I had taken the hint and passed it on to the others. Sure enough the season had been almost as tribulated as the one before, and there was a tendency to look for scapegoats. Public feeling towards concealments was noticeably less tolerant than it had been the previous summer, and it increased the anxiety we should in any case have felt over our discovery of Petra.
For a week after the river incident we listened with extra care for any hint of suspicion about it. We found none, however. Evidently it had been accepted that both Rosalind and I, in different directions, had happened to hear cries for help which must, in any case, have been faint at the distance. We were able to relax again — but not for long. Only about a month went by before we had a new source of misgiving.
Anne announced that she was going to marry....
10
There was a shade of defiance in Anne, even when she told us.

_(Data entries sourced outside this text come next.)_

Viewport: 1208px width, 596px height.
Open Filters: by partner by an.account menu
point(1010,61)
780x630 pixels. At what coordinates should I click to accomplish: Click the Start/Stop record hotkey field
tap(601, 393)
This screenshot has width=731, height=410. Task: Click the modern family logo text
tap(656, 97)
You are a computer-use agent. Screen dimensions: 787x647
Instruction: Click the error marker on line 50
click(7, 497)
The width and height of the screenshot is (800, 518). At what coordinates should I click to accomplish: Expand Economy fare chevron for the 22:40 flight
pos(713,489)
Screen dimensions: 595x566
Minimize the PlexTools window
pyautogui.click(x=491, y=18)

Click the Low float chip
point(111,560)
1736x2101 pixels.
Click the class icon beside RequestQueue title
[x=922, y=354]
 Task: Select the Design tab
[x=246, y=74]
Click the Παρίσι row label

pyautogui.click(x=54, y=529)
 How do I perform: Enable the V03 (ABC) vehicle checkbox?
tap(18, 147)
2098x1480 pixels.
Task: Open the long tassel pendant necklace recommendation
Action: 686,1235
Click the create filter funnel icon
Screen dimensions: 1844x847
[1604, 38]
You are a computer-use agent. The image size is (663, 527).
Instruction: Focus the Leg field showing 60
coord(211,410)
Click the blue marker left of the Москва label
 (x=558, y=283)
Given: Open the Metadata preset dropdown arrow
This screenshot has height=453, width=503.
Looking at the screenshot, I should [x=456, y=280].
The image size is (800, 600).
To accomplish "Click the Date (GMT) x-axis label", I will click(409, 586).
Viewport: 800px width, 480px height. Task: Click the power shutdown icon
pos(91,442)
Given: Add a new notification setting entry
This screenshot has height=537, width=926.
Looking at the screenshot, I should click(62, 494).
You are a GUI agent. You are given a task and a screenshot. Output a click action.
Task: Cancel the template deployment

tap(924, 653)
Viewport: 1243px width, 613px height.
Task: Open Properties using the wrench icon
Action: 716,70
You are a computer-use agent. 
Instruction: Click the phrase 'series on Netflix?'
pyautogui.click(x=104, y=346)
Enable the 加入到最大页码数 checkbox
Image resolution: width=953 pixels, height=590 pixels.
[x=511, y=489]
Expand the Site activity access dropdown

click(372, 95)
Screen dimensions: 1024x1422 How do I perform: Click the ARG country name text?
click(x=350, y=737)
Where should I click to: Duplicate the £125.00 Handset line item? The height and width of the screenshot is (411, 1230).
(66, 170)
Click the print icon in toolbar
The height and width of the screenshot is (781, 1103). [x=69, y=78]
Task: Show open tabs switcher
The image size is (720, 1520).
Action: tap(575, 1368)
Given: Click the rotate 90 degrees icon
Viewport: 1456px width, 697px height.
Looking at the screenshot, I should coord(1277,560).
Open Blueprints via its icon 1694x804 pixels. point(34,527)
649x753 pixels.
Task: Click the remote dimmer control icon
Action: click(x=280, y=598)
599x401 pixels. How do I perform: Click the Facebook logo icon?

At first we did not take it very seriously. We found it difficult to believe, and we did not want to believe, that she was serious. For one thing, the man was Alan Ervin, the same Alan I had fought on the bank of the stream, and who had informed on Sophie. Anne's parents ran a good farm, not a great deal smaller than Waknuk itself; Alan was the blacksmith's son, his prospects were those of becoming the blacksmith himself in his turn. He had the physique for it, he was tall and healthy, but that was about as far as he went. Quite certainly Anne's parents would be more ambitious for her than that; so we scarcely expected anything to come of it.